Wi-Fi 6 chipsets are forecasted to break the 1 billion annual shipments barrier by 2022 just three years after the first commercial deployments expected for 2019, according to ABI Research.
Although it has taken several years to develop and ratify, market adoption of this standard is anticipated to be swifter than the rollout of 5G technologies. For example, while it took only a couple of years to ratify the first 5G standard, shipments of 5G enabled devices are expected to reach 1 billion six years after the first commercial launches. Technology adoption of Wi-Fi 6 will be driven predominantly by the smartphone market as it transitions away from 802.11ac beginning in 2019. However, significant adoption is not expected to happen until 2020, once the standard is fully ratified and becomes increasingly leveraged in flagship devices from key smartphone vendors.
“Wi-Fi 6 pre-standard chipsets are readily available from a number of vendors including Broadcom, Qualcomm, Marvell, Quantenna, Intel, and Celeno,” said Andrew Zignani, Senior Analyst, ABI Research. “Enormous growth in Wi-Fi-enabled devices, increased per-user traffic demand, greater number of users per Access Point (AP), increased cellular offloading, higher density Wi-Fi deployments, growing use of outdoor Wi-Fi, heterogeneous device and traffic types, and a desire for more power and spectral efficiency are all major driving forces behind 802.11ax’s introduction. As a result, Wi-Fi 6 is already seeing strong traction in networking and enterprise applications due to its ability to enhance performance in dense environments,” Zignani added.
In addition, the FCC recently voted in favour of opening 1200 MHz of spectrum for unlicensed devices in the 6GHz band. The 802.11ax working group is currently determining how best to incorporate 6GHz support into 802.11ax in anticipation of the spectrum becoming available. This will help pave the way for smoother adoption of 6GHz chipsets and devices if it is granted. “The rollout of 802.11ax in conjunction with extra spectrum availability will enable better Wi-Fi service and performance than ever before, allowing it to scale up to the next billion of devices, and enable the technology to support growth and traffic demands for the next decade. If additional spectrum is made available, many stakeholders anticipate that most of the station and AP devices going forward will have tri-band capabilities that support 2.4GHz, 5GHz, and 6GHz,” said Zignani. The increased spectrum is also likely to form the foundation of the next Extremely High Throughput standard that goes beyond 802.11ax with the primary objective of increasing throughput through wider 320MHz channels, more spatial streams, and multiband aggregation.

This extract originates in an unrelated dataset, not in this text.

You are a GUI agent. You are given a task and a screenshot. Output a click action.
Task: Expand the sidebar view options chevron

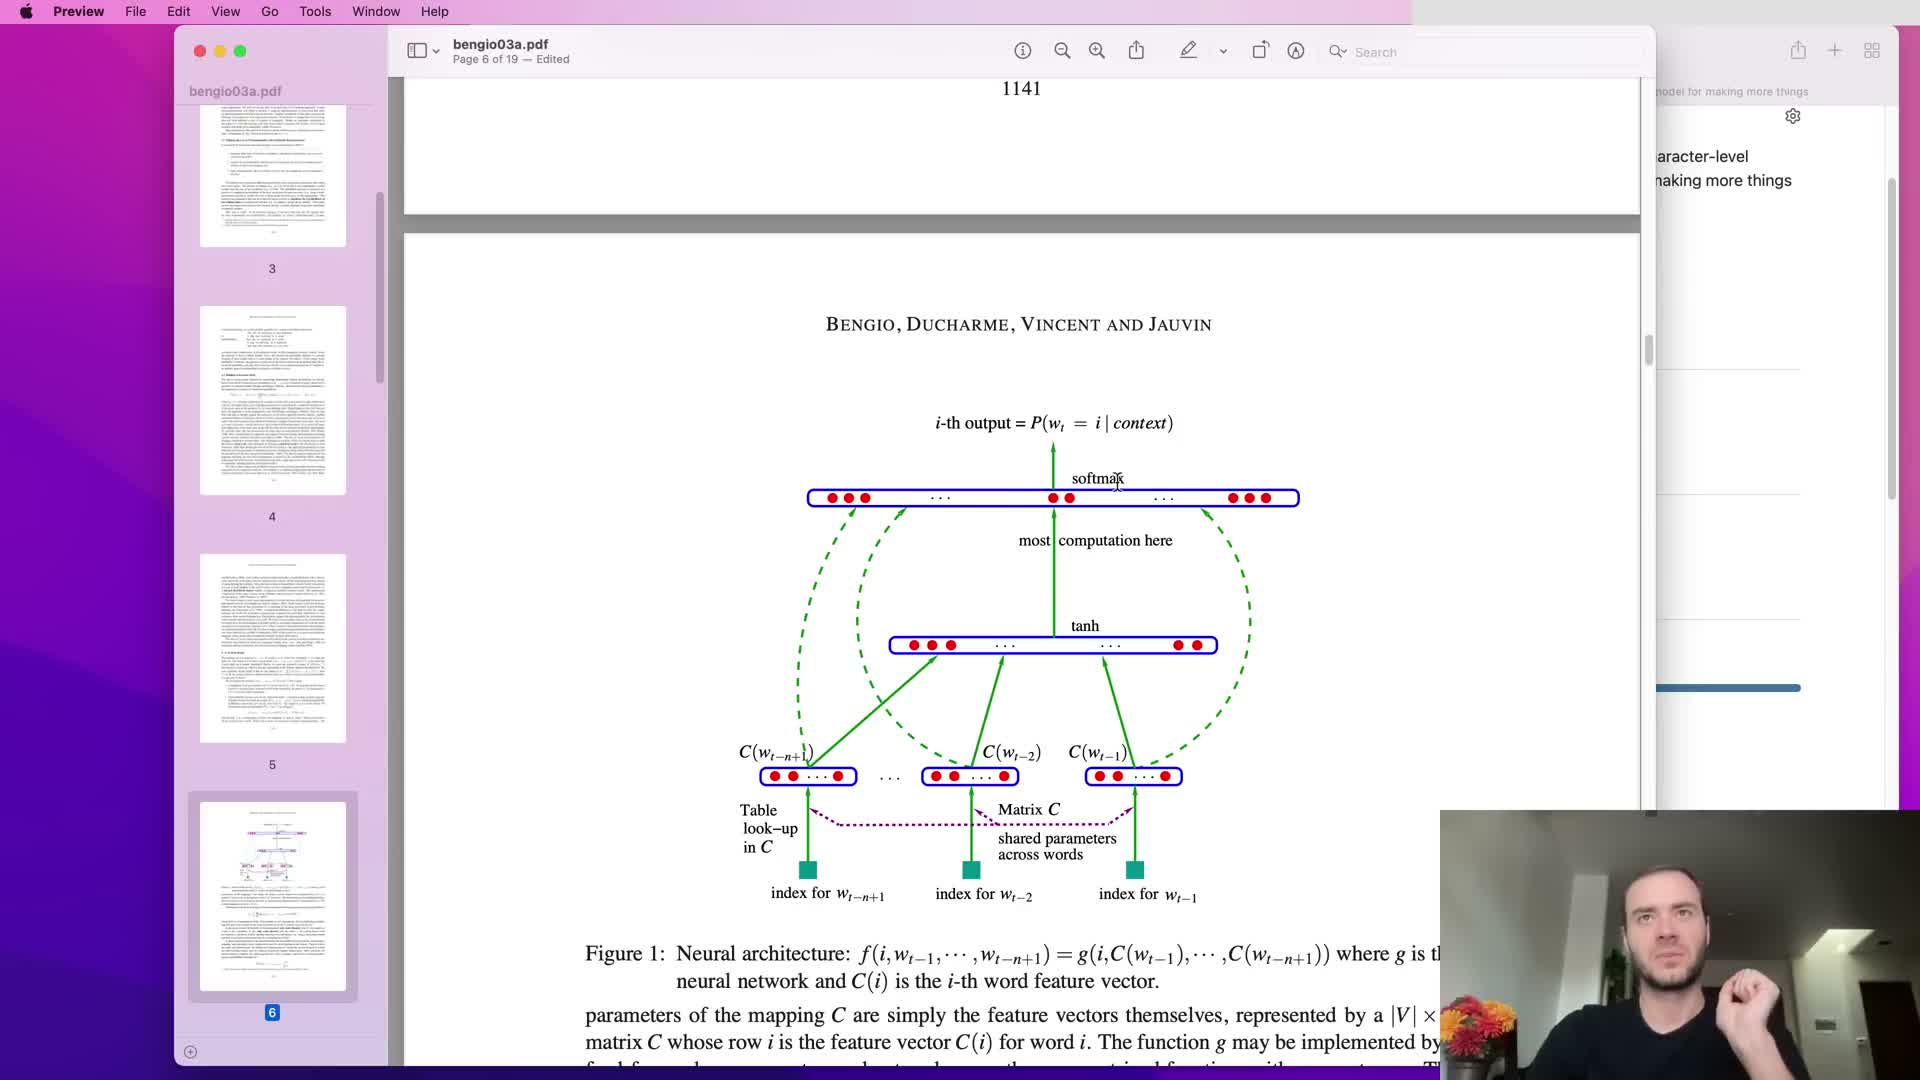(436, 52)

The Wi-Fi Alliance’s recent introduction of generational branding for different Wi-Fi standards has been well received by the industry and will likely better advertise the Wi-Fi capabilities and enhancement to end-users looking forward.

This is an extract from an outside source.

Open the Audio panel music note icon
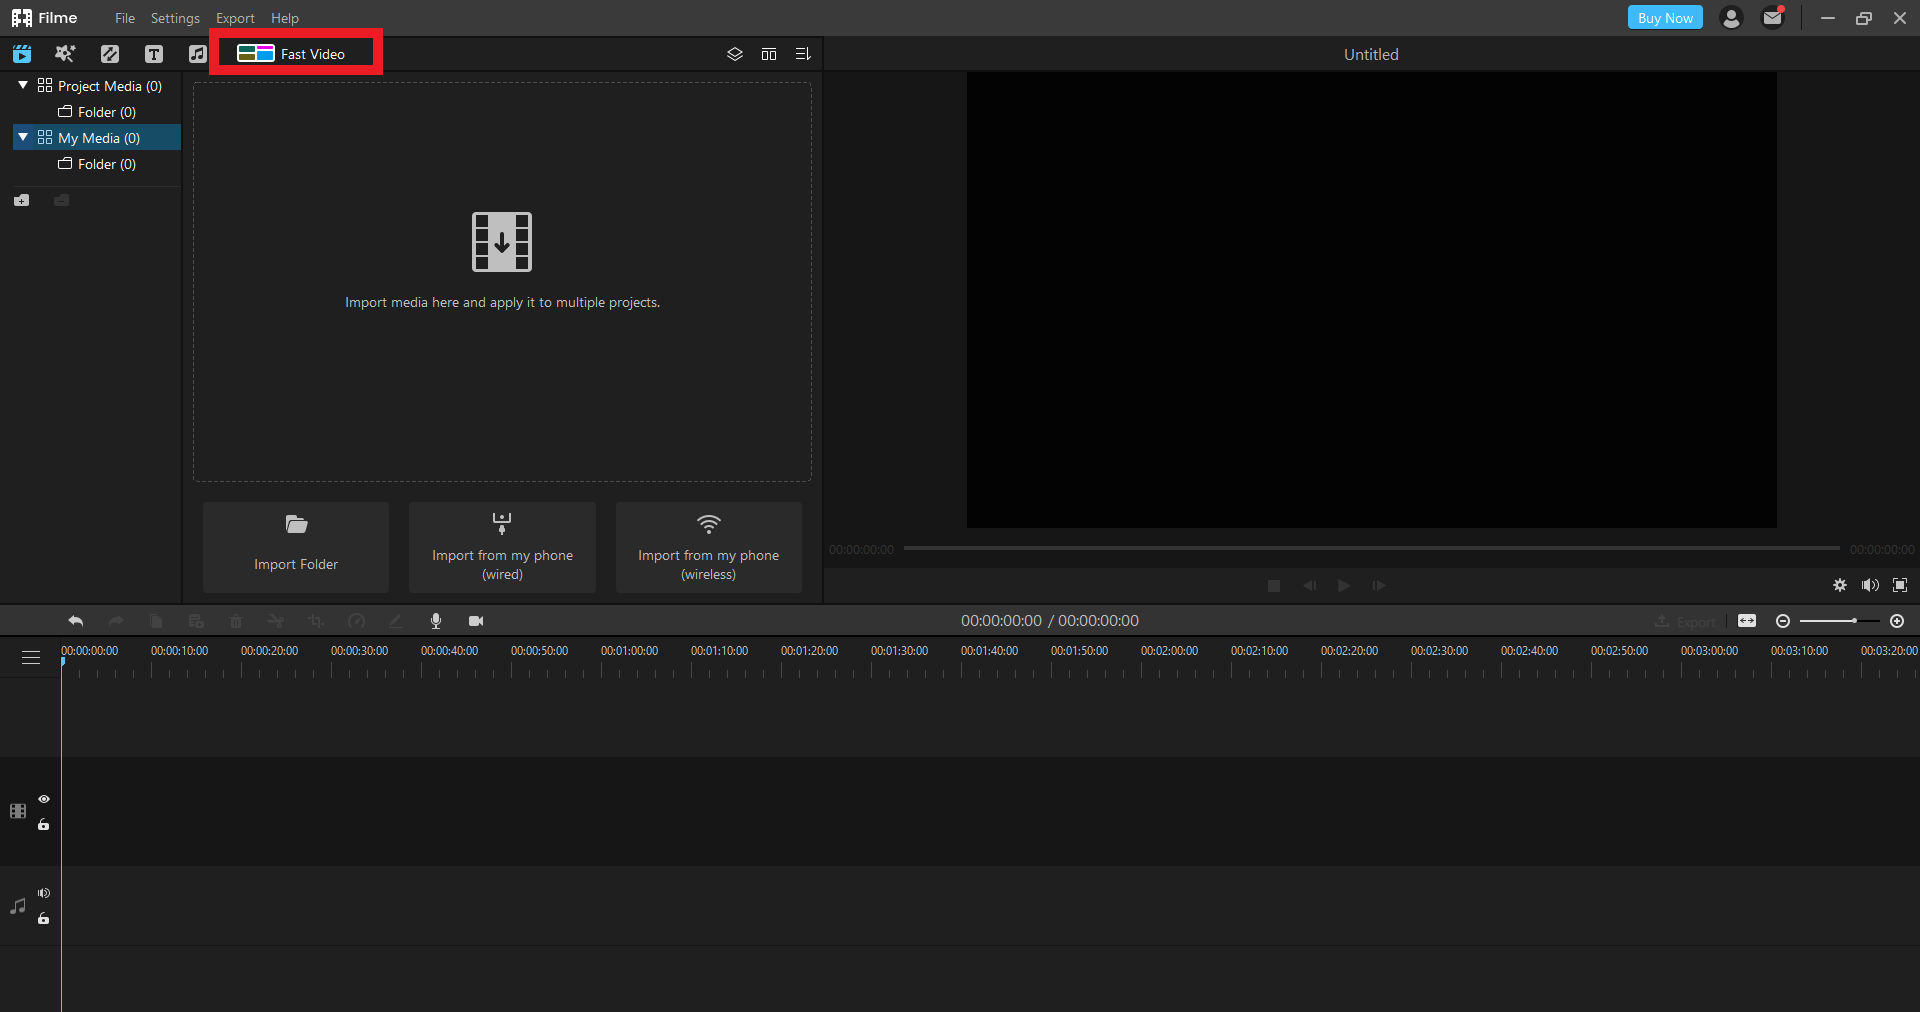Viewport: 1920px width, 1012px height. (197, 54)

“For some time, ABI Research has identified the need for Wi-Fi to strengthen its branding and market message to better convey the new features and functionalities supported in the latest Wi-Fi standards, particularly among consumers,” Zignani added. “The greater awareness of Wi-Fi devices strengths and limitations could also drive competition and greater incentivisation in the market – people may no longer be happy with legacy connectivity in their broadband providers default supplied router and may be willing to spend more on a device with Wi-Fi 6 vs. Wi-Fi 5, in a similar vein to 3G vs. 4G and soon to be 5G in the cellular space. This could lead to a more competitive market in which Wi-Fi is increasingly leveraged as a key differentiator between different device types and becomes a more important factor in a consumer’s purchase decision than ever before.”